(Beginning of RECORD EXCERPTS)
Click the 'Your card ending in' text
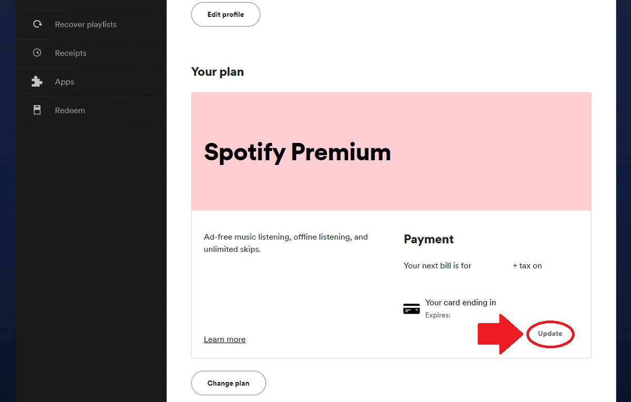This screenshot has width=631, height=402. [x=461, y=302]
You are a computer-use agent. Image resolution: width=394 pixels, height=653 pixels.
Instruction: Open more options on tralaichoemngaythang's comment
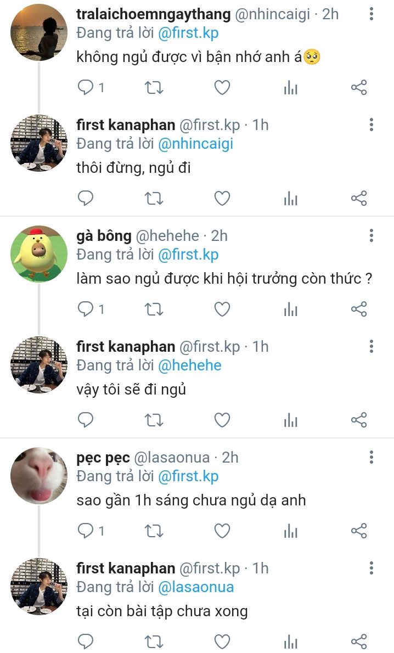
(End of RECORD EXCERPTS)
(Beginning of RECORD EXCERPTS)
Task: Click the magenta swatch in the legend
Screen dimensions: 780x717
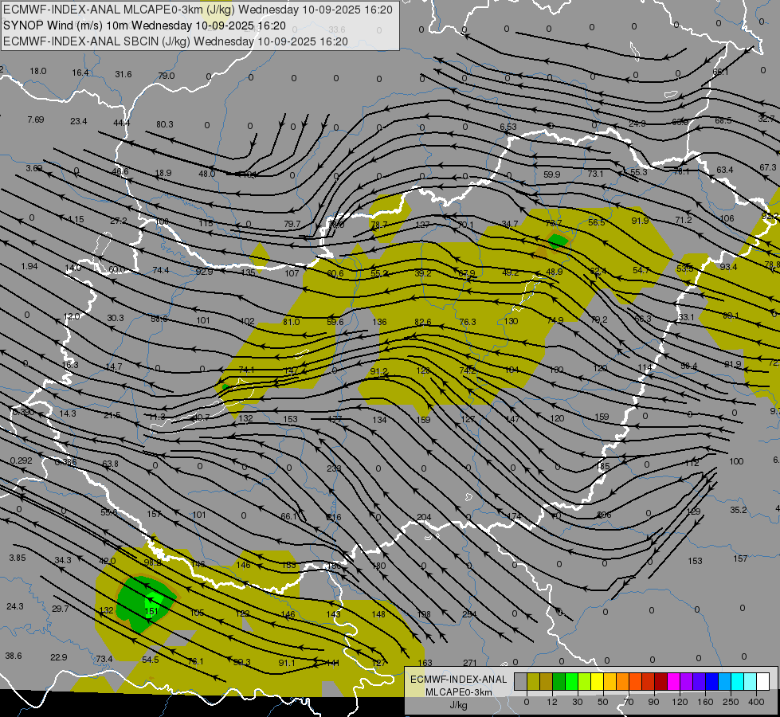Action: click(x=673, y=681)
(End of RECORD EXCERPTS)
Text only, no pictures: please print exactly the lines above from the line with "Click the 'Your card ending in' text" up to and including the line with "Instruction: Open more", and nothing else.

**EXERCISE RESULT**.
Click the 'Your card ending in' text
This screenshot has width=631, height=402. [x=461, y=302]
You are a computer-use agent. Image resolution: width=394 pixels, height=653 pixels.
Instruction: Open more options on tralaichoemngaythang's comment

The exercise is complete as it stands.